When I consult Caroline May, chair of the Law Society Climate Change Working Group, she is more hopeful than ever. Greenwashing environmental statements with “nice pictures of hedges, then macho business as usual” are gone. If a manufacturer’s supply chain takes 40 years to develop, then it’s good business to plan for future climate rules, May said. “If your answer to all this is that you can’t afford to change, then you won’t have a business.”
At the same time, the pandemic exposed the dichotomy between saving the economy and saving humanity as false. What’s the point of money if we are dead/flooded/have no liveable spaces?

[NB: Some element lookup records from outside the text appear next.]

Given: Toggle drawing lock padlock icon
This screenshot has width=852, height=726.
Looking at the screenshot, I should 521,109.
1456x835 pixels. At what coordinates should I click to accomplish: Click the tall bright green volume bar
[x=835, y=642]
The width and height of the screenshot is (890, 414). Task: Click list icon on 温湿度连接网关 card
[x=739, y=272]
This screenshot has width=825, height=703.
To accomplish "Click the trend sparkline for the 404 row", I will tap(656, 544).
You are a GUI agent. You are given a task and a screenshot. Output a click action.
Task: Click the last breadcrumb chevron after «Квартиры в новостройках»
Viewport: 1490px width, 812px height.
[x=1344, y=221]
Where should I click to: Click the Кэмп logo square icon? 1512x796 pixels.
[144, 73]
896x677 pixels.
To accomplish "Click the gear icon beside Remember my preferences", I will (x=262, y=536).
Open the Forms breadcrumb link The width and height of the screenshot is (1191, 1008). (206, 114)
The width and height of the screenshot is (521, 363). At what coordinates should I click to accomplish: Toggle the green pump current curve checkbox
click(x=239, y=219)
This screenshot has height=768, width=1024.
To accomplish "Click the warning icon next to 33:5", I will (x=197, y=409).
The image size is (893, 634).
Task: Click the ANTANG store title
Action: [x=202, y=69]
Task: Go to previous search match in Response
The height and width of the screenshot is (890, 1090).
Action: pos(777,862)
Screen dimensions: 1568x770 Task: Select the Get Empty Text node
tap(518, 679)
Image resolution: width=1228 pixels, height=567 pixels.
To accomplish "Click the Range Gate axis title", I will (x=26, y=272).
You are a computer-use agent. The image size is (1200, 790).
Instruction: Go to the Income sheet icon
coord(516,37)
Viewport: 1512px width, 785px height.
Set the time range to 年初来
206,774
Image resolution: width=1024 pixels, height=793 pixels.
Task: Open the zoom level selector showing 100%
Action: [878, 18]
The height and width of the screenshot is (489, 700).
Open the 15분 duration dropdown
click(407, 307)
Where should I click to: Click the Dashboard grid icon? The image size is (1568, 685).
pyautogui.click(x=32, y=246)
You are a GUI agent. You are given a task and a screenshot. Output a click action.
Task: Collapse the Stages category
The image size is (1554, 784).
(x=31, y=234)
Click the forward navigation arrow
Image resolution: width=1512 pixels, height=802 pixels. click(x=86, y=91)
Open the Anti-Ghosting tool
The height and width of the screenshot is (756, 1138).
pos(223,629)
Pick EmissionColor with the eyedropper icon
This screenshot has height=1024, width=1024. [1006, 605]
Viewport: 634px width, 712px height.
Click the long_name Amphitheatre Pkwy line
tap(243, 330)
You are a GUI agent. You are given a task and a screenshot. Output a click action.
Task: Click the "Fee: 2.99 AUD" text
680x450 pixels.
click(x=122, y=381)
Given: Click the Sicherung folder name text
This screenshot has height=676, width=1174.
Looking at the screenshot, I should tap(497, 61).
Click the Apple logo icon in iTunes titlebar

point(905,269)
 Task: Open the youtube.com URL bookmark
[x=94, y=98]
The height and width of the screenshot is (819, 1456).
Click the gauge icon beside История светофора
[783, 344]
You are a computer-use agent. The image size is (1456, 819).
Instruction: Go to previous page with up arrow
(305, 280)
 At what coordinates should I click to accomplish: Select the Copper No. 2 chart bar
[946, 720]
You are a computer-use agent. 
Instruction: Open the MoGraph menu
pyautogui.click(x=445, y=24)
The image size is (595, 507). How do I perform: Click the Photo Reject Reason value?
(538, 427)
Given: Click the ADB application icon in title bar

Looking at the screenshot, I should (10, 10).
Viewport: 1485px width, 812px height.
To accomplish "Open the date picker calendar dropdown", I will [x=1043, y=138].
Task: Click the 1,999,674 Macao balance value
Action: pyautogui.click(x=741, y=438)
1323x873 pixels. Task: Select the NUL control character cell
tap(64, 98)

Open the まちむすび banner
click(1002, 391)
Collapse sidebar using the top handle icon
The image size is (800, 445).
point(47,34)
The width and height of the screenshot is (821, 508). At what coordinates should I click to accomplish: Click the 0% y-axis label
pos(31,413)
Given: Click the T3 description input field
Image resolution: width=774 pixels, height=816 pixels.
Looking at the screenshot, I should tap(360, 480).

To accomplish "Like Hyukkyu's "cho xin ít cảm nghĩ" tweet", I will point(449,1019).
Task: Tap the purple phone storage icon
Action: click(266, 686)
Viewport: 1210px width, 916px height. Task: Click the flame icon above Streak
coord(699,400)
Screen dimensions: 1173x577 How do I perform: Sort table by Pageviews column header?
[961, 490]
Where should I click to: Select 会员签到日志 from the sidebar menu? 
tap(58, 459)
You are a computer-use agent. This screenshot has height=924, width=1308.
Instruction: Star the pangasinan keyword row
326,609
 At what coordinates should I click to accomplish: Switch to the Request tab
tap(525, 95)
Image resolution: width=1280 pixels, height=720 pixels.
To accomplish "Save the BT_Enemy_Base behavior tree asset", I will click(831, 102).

Proper regulation is already provoking a backlash. Plans for higher carbon fuel taxes sparked the 2018 Yellow Vests protests in France. Now a new wide-ranging French environmental bill—curbing airport expansion and creating the new offence of “ecocide”—has been so watered down after business lobbying that protesters say France will miss its Paris climate targets. The EU taxonomy has itself being described as “greenwashing,” since it doesn’t yet cover thorny issues including gas, nuclear, agriculture, forestry and biofuels.
Dutch Green MEP Bas Eickhout welcomes criticism. Policy is still weak, time is tight and unambitious politicians won’t act without enormous pressure. “Unfortunately, policymakers are only really up for change once they hit their head against the wall. Even though they were warned: “There is a wall. You will hit it. It will hurt.’”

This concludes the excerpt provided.